4.                      Les recourants contestent deux points sur lesquels la décision de la Municipalité s’écarterait du RCAT. Dans ce contexte, Gérald Bussy se prévaut du droit à l’égalité dans l’illégalité.

a) Le principe de la légalité de l'activité administrative prévaut sur celui de l'égalité de traitement. En conséquence, le justiciable ne peut généralement pas se prétendre victime d'une inégalité devant la loi, lorsque celle-ci est correctement appliquée à son cas, alors qu'elle aurait été faussement, voire pas appliquée du tout, dans d'autres cas. Cela présuppose cependant, de la part de l'autorité dont la décision est attaquée, la volonté d'appliquer correctement à l'avenir les dispositions légales en question. Le citoyen ne peut prétendre à l'égalité dans l'illégalité que s'il y a lieu de prévoir que l'administration persévérera dans l'inobservation de la loi, et pour autant qu’aucun intérêt public ou privé prépondérant ne s’y oppose (ATF 136 I 65 consid. 5.6 p. 78; 134 V 34 consid. 9 p. 44; 131 V 9 consid. 3.7 p. 20, et les arrêts cités).  

b) La jurisprudence a admis que le constructeur puisse exiger que la Municipalité s’écarte du texte clair d’une disposition du règlement communal, lorsque cette autorité a instauré une pratique constante contraire (ATF 1C_482/2010 du 14 avril 2011, consid. 5.2; arrêts AC.2009.0255 du 30 mars 2011, consid. 3c; AC.2009.0206 du 23 septembre 2010, consid. 5; AC.2007.0180 du 25 août 2008, consid. 5). Relativement à un plan de quartier – mais avec une argumentation transposable au cas où, comme en l’espèce, la Municipalité entend s’écarter du règlement communal sur les constructions -, le Tribunal fédéral a souligné l’importance du principe de la légalité, notamment lorsque les intérêts dignes de protection des voisins sont en cause. Si l’autorité estime, plusieurs années après l’entrée en vigueur de la norme, que celle-ci n’est plus appropriée à l’évolution des circonstances, il lui appartient d’en engager la procédure de révision; ce n’est qu’en cas d’échec de celle-ci que la possibilité d’une pratique contraire à la norme devrait être envisagée, pour des motifs d’égalité (ATF 1C_482/2010 précité, consid. 5.1; ATF 1P.44/2006 du 18 janvier 2007, consid. 2.2;  arrêt AC.2005.0029 du 7 décembre 2005, consid. 2d). Lorsque les recourants ont eux-mêmes, comme constructeurs, bénéficié de la pratique illégale, il est discutable qu’ils puissent exiger l’observation de la loi qu’ils entendent opposer au constructeur qui revendique l’égalité dans l’illégalité (arrêts précités AC.2007.0180, consid. 5b; AC.2005.0029, consid. 2d/bb).

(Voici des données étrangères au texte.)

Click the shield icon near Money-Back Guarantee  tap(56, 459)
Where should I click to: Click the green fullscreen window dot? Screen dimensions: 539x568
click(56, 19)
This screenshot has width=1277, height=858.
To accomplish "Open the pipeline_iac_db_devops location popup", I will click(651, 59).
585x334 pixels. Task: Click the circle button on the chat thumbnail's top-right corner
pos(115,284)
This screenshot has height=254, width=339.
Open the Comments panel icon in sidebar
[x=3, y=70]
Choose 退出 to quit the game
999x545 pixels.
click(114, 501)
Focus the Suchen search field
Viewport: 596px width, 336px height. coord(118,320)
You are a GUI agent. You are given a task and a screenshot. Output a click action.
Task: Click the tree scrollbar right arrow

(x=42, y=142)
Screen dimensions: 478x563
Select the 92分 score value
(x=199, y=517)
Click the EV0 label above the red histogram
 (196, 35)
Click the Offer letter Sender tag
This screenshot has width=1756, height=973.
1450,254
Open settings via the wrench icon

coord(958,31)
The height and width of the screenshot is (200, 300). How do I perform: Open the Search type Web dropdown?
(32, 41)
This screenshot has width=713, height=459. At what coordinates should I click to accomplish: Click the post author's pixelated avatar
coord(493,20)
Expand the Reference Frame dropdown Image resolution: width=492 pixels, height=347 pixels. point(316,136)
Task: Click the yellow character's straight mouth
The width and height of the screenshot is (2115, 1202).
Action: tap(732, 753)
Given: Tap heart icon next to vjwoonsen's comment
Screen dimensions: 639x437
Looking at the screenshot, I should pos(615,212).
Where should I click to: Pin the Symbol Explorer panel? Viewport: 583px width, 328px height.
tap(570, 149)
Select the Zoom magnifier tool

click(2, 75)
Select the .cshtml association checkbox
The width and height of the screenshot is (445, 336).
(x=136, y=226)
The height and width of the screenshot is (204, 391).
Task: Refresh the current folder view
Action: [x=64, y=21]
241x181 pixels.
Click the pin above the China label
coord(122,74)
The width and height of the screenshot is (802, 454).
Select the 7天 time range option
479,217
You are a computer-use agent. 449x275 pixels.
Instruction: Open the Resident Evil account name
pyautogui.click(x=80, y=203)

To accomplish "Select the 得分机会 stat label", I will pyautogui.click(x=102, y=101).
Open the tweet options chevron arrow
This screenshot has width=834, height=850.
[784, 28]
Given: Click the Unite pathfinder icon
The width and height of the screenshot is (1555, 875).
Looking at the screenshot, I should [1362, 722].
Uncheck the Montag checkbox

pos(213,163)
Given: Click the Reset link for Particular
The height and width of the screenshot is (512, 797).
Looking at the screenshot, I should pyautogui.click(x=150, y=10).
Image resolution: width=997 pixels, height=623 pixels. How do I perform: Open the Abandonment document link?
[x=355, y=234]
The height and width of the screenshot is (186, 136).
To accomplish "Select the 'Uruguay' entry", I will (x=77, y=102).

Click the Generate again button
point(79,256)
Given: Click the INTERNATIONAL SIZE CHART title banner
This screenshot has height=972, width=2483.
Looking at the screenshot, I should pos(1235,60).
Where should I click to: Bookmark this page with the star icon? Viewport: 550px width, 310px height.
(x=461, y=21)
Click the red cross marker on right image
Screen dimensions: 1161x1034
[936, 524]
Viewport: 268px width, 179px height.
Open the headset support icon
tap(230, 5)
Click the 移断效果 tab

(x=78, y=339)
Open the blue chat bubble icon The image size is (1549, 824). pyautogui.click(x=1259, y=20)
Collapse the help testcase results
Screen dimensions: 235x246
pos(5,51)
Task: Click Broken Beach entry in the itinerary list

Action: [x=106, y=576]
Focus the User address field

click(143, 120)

c) La municipalité, le cas échéant le département, peut exiger le profilement ou des montages photographiques de la construction projetée, aux frais de la personne sollicitant le permis (art. 108 al. 3 LATC). L’art. 10. 1 RCAT a la teneur suivante:

« La Municipalité peut demander que le dossier d’enquête soit complété par tous documents nécessaires à la compréhension du projet (profils, courbes de niveau, photographies, maquettes ou dessins des façades des bâtiments contigus ou voisins). Elle peut aussi exiger, aux frais du constructeur, la pose de gabarits.

Dans la zone du bourg, le dossier d’enquête des constructions nouvelles ou des transformations de façades doit comprendre entre autre des photo-montages du projet sur lesquels figurent les bâtiments voisins ou environnants».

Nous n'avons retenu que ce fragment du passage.